Copy out the rows below word for word, starting at the line containing "Describe the element at coordinates (386, 544)" and ending with the line containing "bar-GSM184376 is located", including both of those lines.

++++++++++++++++++++

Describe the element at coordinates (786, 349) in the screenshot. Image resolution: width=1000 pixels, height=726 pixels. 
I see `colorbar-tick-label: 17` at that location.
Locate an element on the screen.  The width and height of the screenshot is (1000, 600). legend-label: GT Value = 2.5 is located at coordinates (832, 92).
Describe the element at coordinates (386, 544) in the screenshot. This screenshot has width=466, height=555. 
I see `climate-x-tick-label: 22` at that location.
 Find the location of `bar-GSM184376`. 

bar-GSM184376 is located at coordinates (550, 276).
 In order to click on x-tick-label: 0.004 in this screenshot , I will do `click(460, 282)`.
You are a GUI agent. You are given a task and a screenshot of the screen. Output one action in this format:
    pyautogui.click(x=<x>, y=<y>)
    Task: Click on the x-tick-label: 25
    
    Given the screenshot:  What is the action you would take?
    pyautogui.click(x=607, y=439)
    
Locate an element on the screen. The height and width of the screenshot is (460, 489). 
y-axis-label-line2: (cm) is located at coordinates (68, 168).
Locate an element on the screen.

++++++++++++++++++++

» Solution to this task
Describe the element at coordinates (386, 544) in the screenshot. This screenshot has width=466, height=555. 
I see `climate-x-tick-label: 22` at that location.
 Find the location of `bar-GSM184376`. 

bar-GSM184376 is located at coordinates (550, 276).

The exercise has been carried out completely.